WHAT IS EXPECTED> The answer must consist of every line from the data that holds the string "Birleşik".

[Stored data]
________________________________________

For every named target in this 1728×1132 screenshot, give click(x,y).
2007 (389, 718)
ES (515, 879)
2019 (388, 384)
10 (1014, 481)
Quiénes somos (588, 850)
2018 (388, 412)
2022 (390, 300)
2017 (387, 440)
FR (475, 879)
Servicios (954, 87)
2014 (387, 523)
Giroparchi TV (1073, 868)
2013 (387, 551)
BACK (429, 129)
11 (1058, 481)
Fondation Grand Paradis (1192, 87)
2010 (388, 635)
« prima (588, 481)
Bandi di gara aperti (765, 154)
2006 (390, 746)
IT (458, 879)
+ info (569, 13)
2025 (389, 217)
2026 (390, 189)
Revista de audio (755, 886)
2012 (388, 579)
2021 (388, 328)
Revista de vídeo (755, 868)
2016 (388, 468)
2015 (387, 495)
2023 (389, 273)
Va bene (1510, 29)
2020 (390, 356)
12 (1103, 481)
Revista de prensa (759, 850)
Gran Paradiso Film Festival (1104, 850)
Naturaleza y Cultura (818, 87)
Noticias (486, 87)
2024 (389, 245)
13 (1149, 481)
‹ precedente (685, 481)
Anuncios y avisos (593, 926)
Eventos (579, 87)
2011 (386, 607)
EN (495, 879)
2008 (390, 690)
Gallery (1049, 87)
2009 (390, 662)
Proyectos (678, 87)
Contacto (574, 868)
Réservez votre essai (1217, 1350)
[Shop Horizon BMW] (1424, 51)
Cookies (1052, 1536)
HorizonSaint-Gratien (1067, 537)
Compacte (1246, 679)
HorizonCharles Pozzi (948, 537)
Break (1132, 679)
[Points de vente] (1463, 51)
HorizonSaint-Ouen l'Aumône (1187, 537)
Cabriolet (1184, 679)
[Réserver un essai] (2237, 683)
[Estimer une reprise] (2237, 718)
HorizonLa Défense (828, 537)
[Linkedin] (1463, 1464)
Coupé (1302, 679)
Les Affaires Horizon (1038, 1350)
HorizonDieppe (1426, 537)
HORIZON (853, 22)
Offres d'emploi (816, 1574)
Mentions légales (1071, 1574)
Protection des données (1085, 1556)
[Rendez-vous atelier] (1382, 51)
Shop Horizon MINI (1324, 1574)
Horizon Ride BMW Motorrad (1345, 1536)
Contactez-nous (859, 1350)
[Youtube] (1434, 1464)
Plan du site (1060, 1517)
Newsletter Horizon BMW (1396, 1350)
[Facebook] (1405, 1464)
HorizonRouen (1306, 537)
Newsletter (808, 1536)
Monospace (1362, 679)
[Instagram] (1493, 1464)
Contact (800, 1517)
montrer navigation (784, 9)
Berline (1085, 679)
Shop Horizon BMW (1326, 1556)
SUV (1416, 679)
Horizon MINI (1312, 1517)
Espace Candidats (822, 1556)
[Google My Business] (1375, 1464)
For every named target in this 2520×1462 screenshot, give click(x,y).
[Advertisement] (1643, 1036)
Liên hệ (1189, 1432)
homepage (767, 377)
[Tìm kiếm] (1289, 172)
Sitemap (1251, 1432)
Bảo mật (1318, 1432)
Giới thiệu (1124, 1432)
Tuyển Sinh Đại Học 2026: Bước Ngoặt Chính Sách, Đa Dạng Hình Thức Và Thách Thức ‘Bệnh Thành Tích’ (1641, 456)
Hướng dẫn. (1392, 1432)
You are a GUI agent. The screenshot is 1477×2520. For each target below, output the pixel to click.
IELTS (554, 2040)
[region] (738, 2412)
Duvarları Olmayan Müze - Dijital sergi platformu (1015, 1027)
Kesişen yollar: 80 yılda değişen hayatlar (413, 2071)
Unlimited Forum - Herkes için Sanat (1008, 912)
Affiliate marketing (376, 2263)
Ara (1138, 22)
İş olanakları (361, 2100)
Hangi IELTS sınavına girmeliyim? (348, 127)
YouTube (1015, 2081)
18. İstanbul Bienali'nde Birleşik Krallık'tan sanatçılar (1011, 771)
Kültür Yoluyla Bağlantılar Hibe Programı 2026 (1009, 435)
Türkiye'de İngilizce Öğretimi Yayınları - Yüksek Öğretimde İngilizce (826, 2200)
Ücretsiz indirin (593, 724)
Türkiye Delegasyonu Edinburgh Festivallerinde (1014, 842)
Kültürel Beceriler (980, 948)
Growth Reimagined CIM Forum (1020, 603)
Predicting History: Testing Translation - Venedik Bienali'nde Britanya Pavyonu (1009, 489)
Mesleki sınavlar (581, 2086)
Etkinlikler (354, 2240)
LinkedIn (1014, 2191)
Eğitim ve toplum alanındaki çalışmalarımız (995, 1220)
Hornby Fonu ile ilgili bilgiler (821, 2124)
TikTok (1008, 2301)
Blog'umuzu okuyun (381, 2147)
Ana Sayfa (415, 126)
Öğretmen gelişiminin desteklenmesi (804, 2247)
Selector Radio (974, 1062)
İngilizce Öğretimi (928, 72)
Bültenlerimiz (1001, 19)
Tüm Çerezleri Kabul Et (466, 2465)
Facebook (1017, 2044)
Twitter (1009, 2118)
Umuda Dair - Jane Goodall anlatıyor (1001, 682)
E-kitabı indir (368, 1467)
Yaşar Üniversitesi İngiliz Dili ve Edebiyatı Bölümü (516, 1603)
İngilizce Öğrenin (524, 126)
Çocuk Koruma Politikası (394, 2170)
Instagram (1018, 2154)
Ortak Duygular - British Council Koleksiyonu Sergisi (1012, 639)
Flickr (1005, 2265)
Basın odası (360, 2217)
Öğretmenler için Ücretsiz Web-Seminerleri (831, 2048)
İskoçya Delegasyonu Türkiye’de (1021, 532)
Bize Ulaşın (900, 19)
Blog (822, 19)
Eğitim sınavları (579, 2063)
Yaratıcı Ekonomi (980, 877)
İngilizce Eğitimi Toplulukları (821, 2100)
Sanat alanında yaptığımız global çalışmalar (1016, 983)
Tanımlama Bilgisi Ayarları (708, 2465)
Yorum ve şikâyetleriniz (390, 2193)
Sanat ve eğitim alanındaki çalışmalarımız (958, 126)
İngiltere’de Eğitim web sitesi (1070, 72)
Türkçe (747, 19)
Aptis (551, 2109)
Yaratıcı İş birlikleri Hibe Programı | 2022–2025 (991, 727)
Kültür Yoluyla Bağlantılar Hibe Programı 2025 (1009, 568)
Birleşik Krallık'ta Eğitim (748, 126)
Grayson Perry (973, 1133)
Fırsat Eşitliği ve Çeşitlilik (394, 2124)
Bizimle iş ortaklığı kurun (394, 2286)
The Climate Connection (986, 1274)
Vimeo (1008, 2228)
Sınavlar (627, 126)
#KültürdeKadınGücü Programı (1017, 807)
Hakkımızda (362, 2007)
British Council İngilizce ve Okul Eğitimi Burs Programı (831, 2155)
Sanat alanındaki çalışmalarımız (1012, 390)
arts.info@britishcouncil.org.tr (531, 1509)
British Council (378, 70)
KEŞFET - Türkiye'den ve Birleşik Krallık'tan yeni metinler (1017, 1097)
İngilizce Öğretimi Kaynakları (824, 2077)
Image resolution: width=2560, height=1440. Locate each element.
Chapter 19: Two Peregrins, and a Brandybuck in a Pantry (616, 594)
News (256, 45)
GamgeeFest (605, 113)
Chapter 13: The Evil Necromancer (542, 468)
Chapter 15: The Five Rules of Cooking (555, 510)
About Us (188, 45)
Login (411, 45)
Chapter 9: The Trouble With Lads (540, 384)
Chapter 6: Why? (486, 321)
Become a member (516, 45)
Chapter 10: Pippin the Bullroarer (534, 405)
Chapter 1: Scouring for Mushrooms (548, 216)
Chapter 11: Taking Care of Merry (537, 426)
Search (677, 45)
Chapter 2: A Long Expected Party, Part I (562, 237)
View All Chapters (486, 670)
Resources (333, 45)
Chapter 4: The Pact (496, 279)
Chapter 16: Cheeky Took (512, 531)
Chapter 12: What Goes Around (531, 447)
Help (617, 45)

________________________________________

ANSWER TO THIS EXERCISE>
18. İstanbul Bienali'nde Birleşik Krallık'tan sanatçılar (1011, 771)
Birleşik Krallık'ta Eğitim (748, 126)
KEŞFET - Türkiye'den ve Birleşik Krallık'tan yeni metinler (1017, 1097)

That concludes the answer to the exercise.